● **TASKS**
- a) In the journal post, what number is given for the journal entry?
- b) Print the stretch of the journal post from "I think a lot, and" through "Well, here I am." word for word.

● **DOCUMENT TEXT**

++++++++++

I have always been an introspective person...
I am pretty quiet despite what I may give off through these rambling monologues of mine lol.
I think a lot, and I talk very little.
I have always been both an open book and a sealed tomb all at once.
Weird, I know.
Me posting these old journals of mine online is proof enough of that though, yeah? lol.
I suppose I only let slip what I want when I want, to whom I want, and in that way, I can maintain my enigmatic status...
I am a huge believer in the whole "knowledge is power." thing, and I refuse to give some people more power over me than they or I have need of.
To be vulnerable is tough, you know?
But alas, here we are lol.
Well, here I am.
You all are just watching me wall around naked.
So to speak.
Enjoy?
-----
January 26th. 1012.
Journal #016.
-----
So I had an epiphany today.
I (for some reason) keep "realizing" how old I am, and it's driving me crazy!!
People fail to realize that I can do a lot.
I can and I will stand on my own two feet!
I'm going to finish school, I'm going to get my own place, and I'm going to show the world that I can be better.

++++++++++

● **SUPPLIED MATERIAL**

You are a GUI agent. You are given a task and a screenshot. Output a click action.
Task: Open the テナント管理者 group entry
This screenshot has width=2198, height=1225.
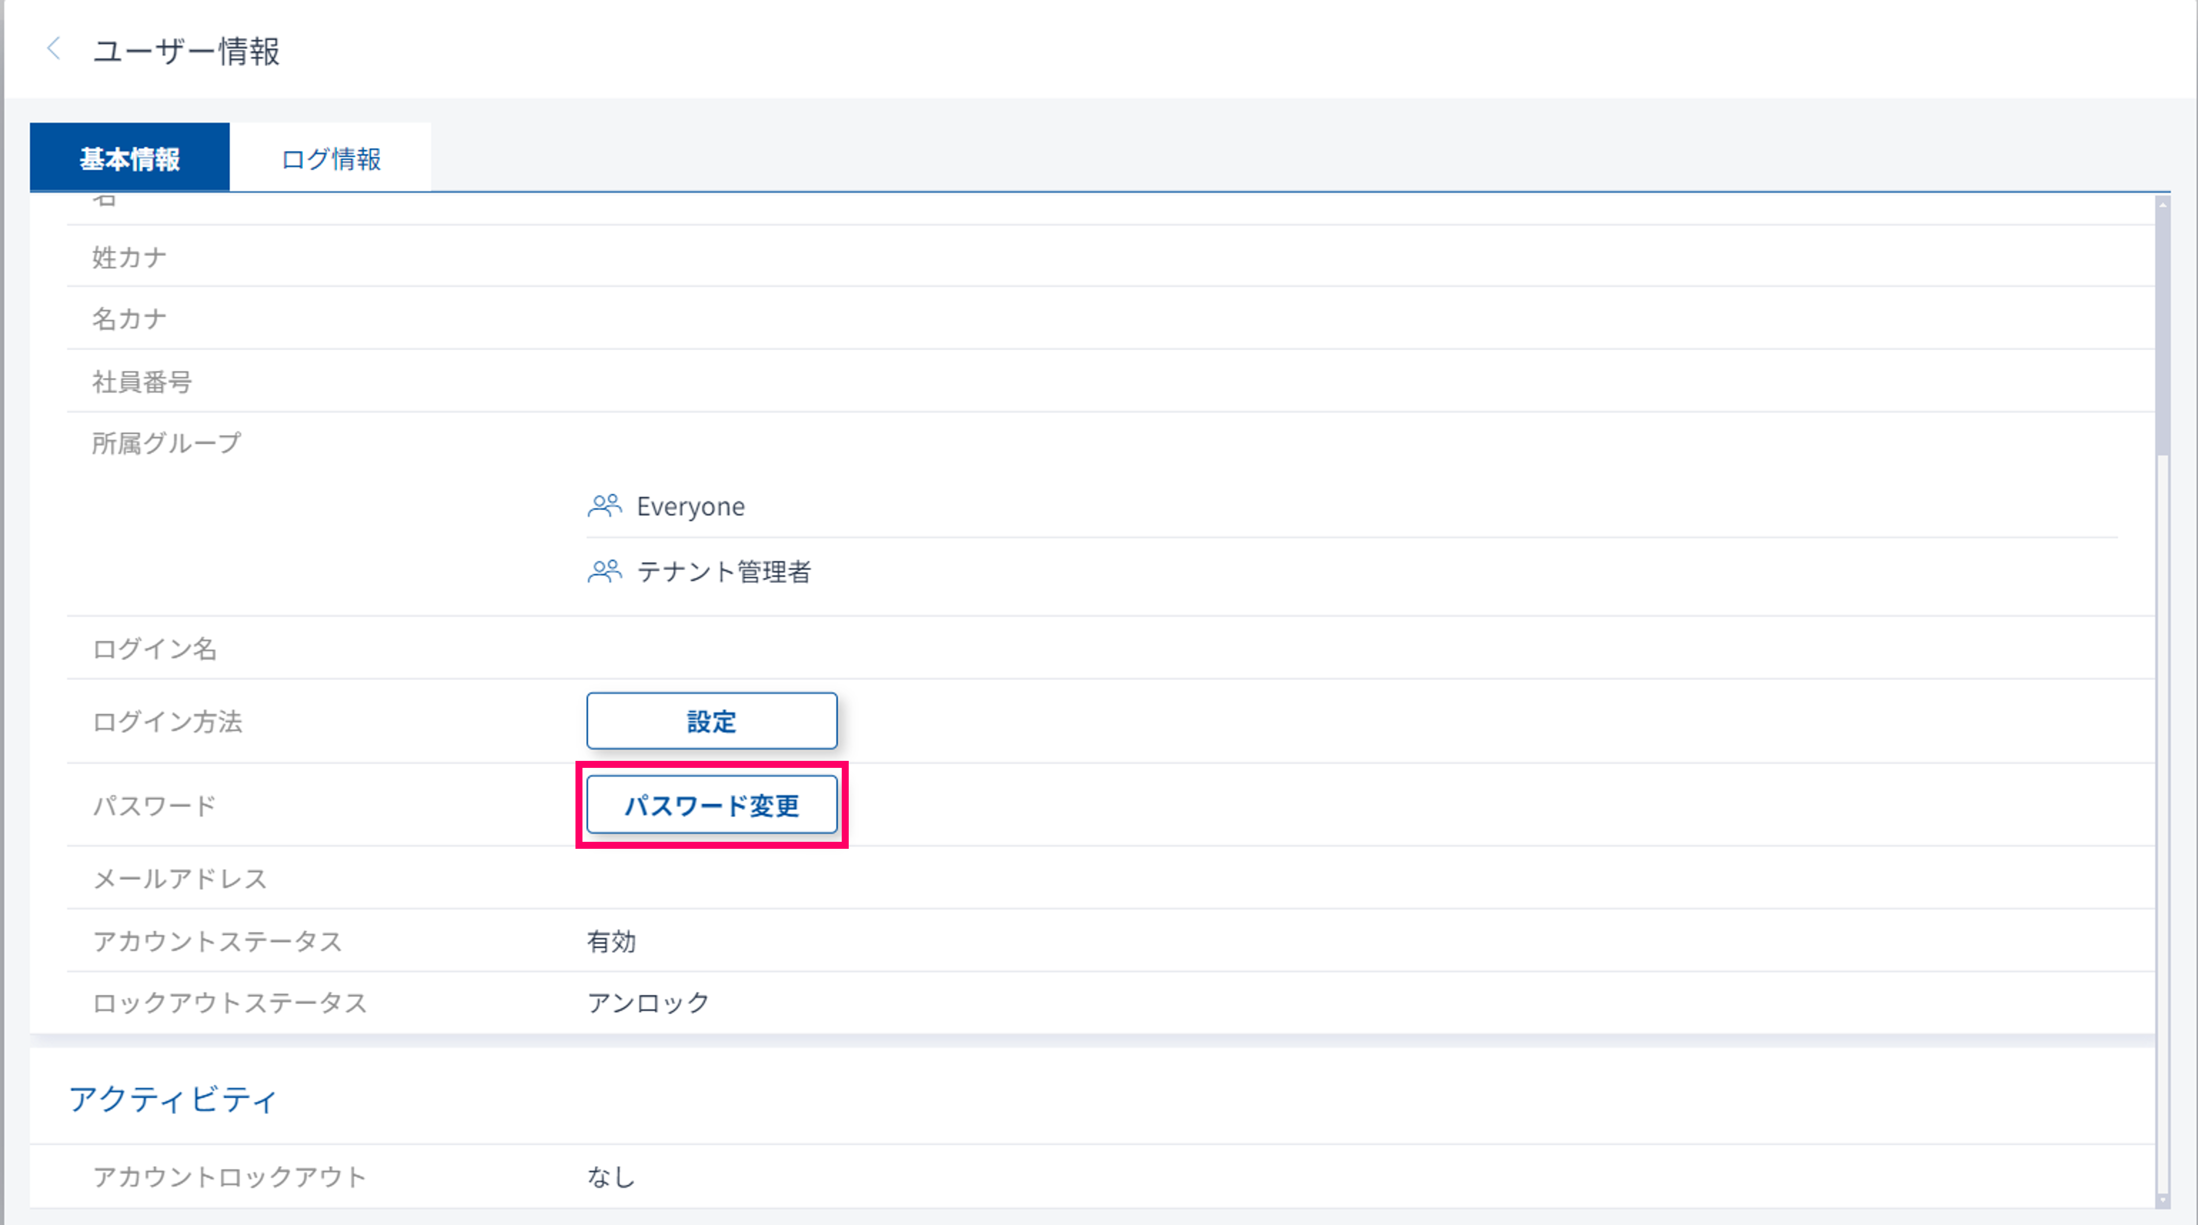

++++++++++

● **ANSWERS**
- a) Journal #016.

- b)
I think a lot, and I talk very little.
I have always been both an open book and a sealed tomb all at once.
Weird, I know.
Me posting these old journals of mine online is proof enough of that though, yeah? lol.
I suppose I only let slip what I want when I want, to whom I want, and in that way, I can maintain my enigmatic status...
I am a huge believer in the whole "knowledge is power." thing, and I refuse to give some people more power over me than they or I have need of.
To be vulnerable is tough, you know?
But alas, here we are lol.
Well, here I am.